Before getting into specifics, let's try to briefly answer some questions
about why we need to be concerned about security in the first place.
It is easy to see why an e-commerce site, an on-line bank, or a government
agency with sensitive documents would be concerned about security. But what
about the average user? Why should even a Linux home Desktop user worry about
security?
Anyone connected to the Internet is a target, plain and simple. It
makes little difference whether you have a part-time dialup connection, or a
full-time connection, though full-time connections make for bigger targets.
Larger sites make for bigger targets too, but this does not let small users
off the hook since the "small user" may be less skilled and thus
an easier victim.
Red Hat, and Red Hat based distributions, tend to make for bigger
targets as well, since the installed user base is so large.

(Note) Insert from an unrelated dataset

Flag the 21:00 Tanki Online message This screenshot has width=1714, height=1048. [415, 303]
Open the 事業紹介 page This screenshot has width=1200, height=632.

There are those out there that are scanning just for easy
victims all the time. If you start logging unwanted connection attempts,
you will see this soon enough. There is little doubt that many of these
attempts are maliciously motivated and the attacker, in some cases, is
looking for Linux boxes to crack. Does someone on the other side of the globe
really want to borrow my printer?
What do they want? Often, they just may want your computer, your IP
address, and your bandwidth. Then they use you to either attack others, or
possibly commit crimes or mischief and are hiding their true identity behind
you. This is an all too common scenario. Commercial and high-profile sites
are targeted more directly and have bigger worries, but we all face this type
of common threat.
With a few reasonable precautions, Red Hat Linux can be very
secure, and with all the available tools, makes for a fantastically fun and
powerful Internet connection or server. Most successful break-ins are the
result of ignorance or carelessness.
The bottom line is:
These are all real possibilities, unless we take the appropriate
precautions.
| If you are reading this because you have already been broken into, or
suspect that you have, you cannot trust any of your system utilities to
provide reliable information. And the suggestions made in the next several
sections will not help you recover your system. Please jump straight to the
Have I been Hacked? section, and read that
first.
|
Ideally, we would want one computer as a dedicated firewall and router. This
would be a bare bones installation, with no servers
running, and only the required services and components installed. The rest of
our systems would connect via this dedicated router/firewall system. If we
wanted publicly accessible servers (web, mail, etc), these would be in a
"DMZ" (De-militarized Zone). The router/firewall allows
connections from outside to whatever services are running in the DMZ by
"forwarding" these requests, but it is segregated from the rest
of the internal network (aka LAN) otherwise. This leaves the rest of the
internal network in fairly secure isolation, and relative safety. The
"danger zone" is confined to the DMZ.
But not everyone has the hardware to dedicate to this kind of installation.
This would require a minimum of two computers. Or three, if you would be
running any publicly available servers (not a good idea initially). Or maybe
you are just new to Linux, and don't know your way around well enough yet. So
if we can't do the ideal installation, we will do the next best thing.